A problem with full-mesh configuration is that it can only support quadratic scalability of the AS. This is acceptable in a small AS, but for large ASes with ten of thousands of nodes that would require full-mesh iBGP session, this would pose a problem. Two solutions were formulated to solve the scalability problem of the full-mesh configuration. The first method was the utilization of route reflectors[9] and the second was the setup confederations[10] of BGP routers.
The route reflector replaced the full-mesh iBGP with a hub and spoke configuration. The best route to a destination prefix is determined the route reflector. The route reflector then sends the information to all of its client BGP routers. Listed below are the rules that followed in a route reflector scheme[1]:
1. If a route reflector learns a route via eBGP or via iBGP from one of its clients, then it re-advertises that route over all of its sessions to its clients.
2. If a route reflector learns a route via iBGP from a router that is not one of its clients, it re-advertises the route to its client routers, but not over any other iBGP sessions.
Implementation of a route reflection having only one root will have scalability issues, too. Thus, the network deploys multiple router reflectors in a hierarchical order .BGP confederations on the other hand use the divide-and-conquer technique wherein the AS is partitioned into several ASes. Full-mesh iBGP is then implemented on the sub-ASes.
IBGP topologies must be implemented carefully to achieve loop-free forwarding and complete visibility. The propagation of routing updates on BGP sessions
depends upon what type of BGP session they are in. eBGP sessions are point-to-point: thus, the traversal of the BGP router update is guaranteed because it would
only be sent to the other end of the point-to-point connection. Regardless of whether the update is learned from either a iBGP session or a eBGP sessions, a router would
advertise it over an eBGP session.
IBGP sessions does not require both routers to be directly connected: the other router maybe positioned somewhere within the AS. The iBGP relies on the
IGP for connectivity between the two endpoints of the BGP session and establish the route to the next-hop IP address named in the attribute. Right configuration is the key to achieve loop-free forwarding and a more complete visibility with regards to implementation of the iBGP topology to be used.
There are three important BGP attributes: LOCALPREF(local preference), ASPATH (AS path vector), and MED (Multiple-EXit Discriminator). They are the ones mostly referenced when routing decisions are made using BGP sesions.

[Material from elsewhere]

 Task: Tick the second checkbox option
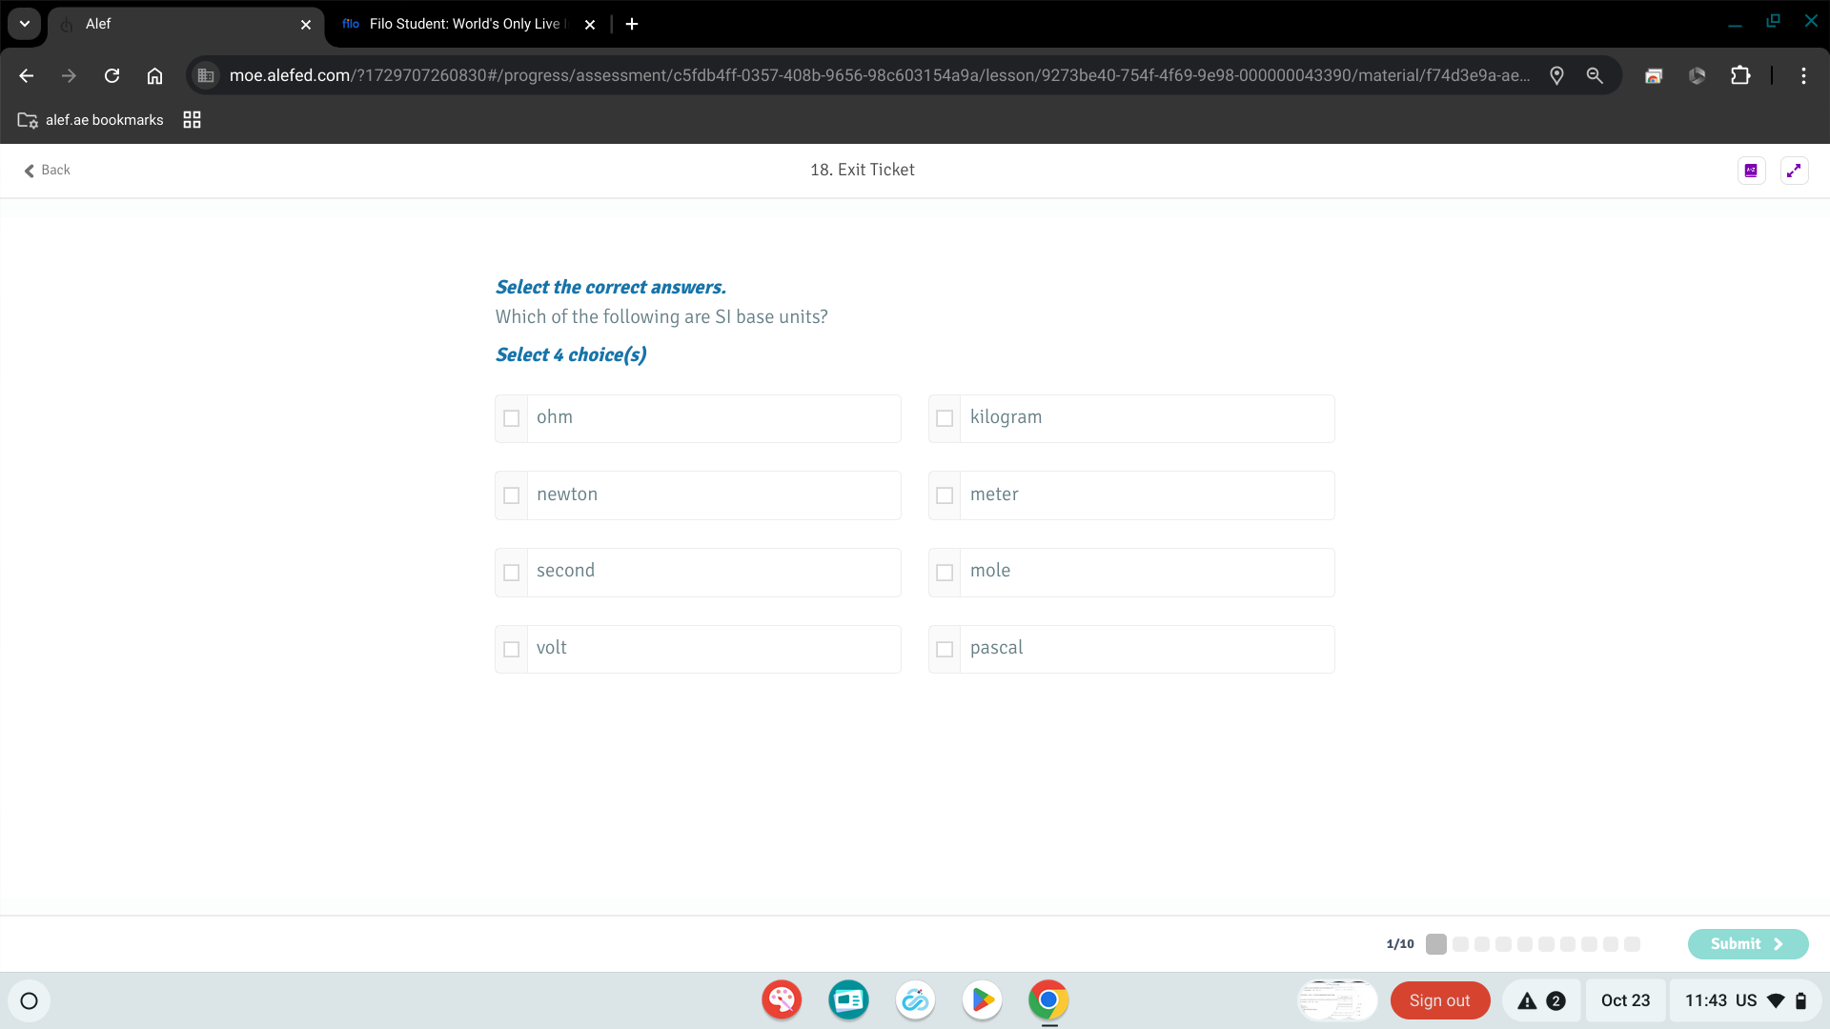point(512,573)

A set of rules to evaluate the attributes are used by the protocol to choose a route from multiple choices. Also take note, that these rules are vendor-specific, meaning priority of attributes are different from one vendor to another.
A customer can exchange routes and packets over multiple ASes usign multi-homing[11]. In BGP, the multi-homing variant used is a multiple-linked, singe IP
address(space). When used in BGP sessions, the customer announces its IP address to upstream links. When one of the links fails, the BGP would detect the failure
and in return would prevent sending information to the failing link. One of the dangers of employing it in As to As connection is that it would be a source of single point of failure because it would serve as an edge router to two ASes that are not linked together.
BGP has a slow fault detection and recovery mechanisms. Withdrawal messages are also sent to neighboring routers when a fault is detected. Damping such route updates is done by the protocol to avoid route oscillations. Fault detection may take several minutes as well as convergence of the between two multi-linked ASes.Convergence also depends on what topology the eBGP sessions are linked.
Critique:
The lecture was very informative on the different aspects surrounding wide area networking. It thoroughly discussed BGP4 which is currently the most used protocol for AS-to-AS communication. It also discussed the protocols algorithm, its attributes and the rules that it follow to select a path from multiple links. It conception may have also been one of the reasons why the internet proliferated in the 1990s. From what I have read, research and development of the protocol was started in 1989 and BGP4 was deployed in 1993 in AS to AS communication and maybe one of the key reasons why the internet proliferated in the mid-90s. Although it is widely used, a downside of the protocol is that failure detection and recovery is slow. HOwever, its RFC document still indicates that it is still a work in progress. I assume that the improvement of failure and recovery mechanisms of the protocol is at the top of the list priorities in the ongoing development of the BGP4.
[1] H. Balakrishnan, N.Feamster, “Lecture 4: Interdomain Internet Routing”, 2001 to 2005
[2] Y. Rekhter, T.Li. “A Border Gateway Protocol 4 (BGP-4).” Internet Engineering Task Force,
March 1995. RFC 1771.
[3] Y. Rekhter, T.Li. “A Border Gateway Protocol 4 (BGP-4).” Internet Engineering Task Force, October 2004.
http://www.ietf.org/internet-drafts/draft-ietf-idr-bgp4-26.txt
Work in progress, expired April 2005.
[4] C. Hendrick. “Routing Protocol Information”. Internet Engineering Task Force, June 1988 RFC 1058.
[5] J. Moy. “OSPF Version 2”, March 1994. RFC 1583
[6] D. Oran. “OSI IS-IS Intra-Domain Routing Protocol”, Internet Engineering Task Force, Feb. 1990 RFC 1142.
[7] http://en.wikipedia.org/wiki/Internet_backbone
[8] http://en.wikipedia.org/wiki/Border_Gateway_Protocol
[9] T.Bates, R.Chandra, and E.Chen. “BGP Route Reflection – A Alternative to Full Mesh IBGP”.
Internet Engineering Task Force, April 2000. RFC 2796
[10] P. Traina, D. McPherson, J.Scudder. “Autonomous System Confederations for BGP”. Internet Engineering Task Force, Feb. 2001 RFC 3065.
[11] http://en.wikipedia.org/wiki/Multi-homed